» INFORMATION PROVIDED:

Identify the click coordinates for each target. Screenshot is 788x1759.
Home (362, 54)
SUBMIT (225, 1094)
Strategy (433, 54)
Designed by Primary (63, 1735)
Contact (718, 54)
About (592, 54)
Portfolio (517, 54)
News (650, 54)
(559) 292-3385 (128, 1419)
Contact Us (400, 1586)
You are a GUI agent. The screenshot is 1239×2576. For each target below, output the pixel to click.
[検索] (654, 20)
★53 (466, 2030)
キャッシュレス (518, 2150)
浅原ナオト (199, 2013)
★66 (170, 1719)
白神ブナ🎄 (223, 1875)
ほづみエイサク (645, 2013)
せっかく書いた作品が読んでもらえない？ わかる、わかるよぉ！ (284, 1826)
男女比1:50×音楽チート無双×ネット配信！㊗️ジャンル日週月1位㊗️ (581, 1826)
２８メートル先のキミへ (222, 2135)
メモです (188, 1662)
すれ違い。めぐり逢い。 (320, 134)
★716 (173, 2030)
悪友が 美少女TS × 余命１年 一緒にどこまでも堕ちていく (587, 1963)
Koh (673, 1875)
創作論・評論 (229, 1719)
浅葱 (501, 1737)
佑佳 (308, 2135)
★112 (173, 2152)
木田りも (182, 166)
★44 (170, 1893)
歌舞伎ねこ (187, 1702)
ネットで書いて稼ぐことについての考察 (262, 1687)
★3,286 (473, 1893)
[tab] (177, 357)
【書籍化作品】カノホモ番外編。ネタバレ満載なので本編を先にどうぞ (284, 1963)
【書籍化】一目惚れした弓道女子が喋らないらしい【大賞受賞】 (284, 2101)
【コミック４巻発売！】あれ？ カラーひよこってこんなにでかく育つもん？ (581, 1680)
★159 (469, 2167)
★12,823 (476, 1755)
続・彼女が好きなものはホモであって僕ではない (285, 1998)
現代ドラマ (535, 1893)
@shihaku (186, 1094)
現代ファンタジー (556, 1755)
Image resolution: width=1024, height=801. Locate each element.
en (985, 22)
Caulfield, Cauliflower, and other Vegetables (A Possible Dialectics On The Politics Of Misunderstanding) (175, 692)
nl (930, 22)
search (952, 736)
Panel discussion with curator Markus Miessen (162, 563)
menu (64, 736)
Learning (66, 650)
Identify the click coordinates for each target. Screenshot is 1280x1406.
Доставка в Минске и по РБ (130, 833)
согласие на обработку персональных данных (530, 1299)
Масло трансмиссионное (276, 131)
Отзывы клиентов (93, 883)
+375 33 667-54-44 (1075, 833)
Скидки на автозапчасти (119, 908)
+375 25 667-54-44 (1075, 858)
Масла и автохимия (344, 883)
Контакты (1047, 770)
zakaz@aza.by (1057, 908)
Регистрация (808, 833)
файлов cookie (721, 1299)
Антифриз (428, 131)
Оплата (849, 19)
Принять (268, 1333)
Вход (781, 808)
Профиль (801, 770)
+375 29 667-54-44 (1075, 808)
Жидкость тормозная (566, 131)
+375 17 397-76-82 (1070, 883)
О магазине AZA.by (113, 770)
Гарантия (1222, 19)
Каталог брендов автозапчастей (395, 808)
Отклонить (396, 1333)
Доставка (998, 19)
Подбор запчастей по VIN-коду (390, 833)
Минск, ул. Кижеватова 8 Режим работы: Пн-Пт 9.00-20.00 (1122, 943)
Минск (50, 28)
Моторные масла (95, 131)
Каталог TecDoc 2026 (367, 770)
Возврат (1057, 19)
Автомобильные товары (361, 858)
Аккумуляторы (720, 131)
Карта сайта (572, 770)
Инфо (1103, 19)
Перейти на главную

» EXERCISE REQUIREMENTS: Please express the lines from the one containing "Вход (781, 808)" through the end of the records as a JSON list of strings, one string per line, with blank lines left out.

» THE REPLY:
[
  "Вход (781, 808)",
  "Профиль (801, 770)",
  "+375 29 667-54-44 (1075, 808)",
  "Жидкость тормозная (566, 131)",
  "+375 17 397-76-82 (1070, 883)",
  "О магазине AZA.by (113, 770)",
  "Гарантия (1222, 19)",
  "Каталог брендов автозапчастей (395, 808)",
  "Отклонить (396, 1333)",
  "Доставка (998, 19)",
  "Подбор запчастей по VIN-коду (390, 833)",
  "Минск, ул. Кижеватова 8 Режим работы: Пн-Пт 9.00-20.00 (1122, 943)",
  "Минск (50, 28)",
  "Моторные масла (95, 131)",
  "Каталог TecDoc 2026 (367, 770)",
  "Возврат (1057, 19)",
  "Автомобильные товары (361, 858)",
  "Аккумуляторы (720, 131)",
  "Карта сайта (572, 770)",
  "Инфо (1103, 19)",
  "Перейти на главную"
]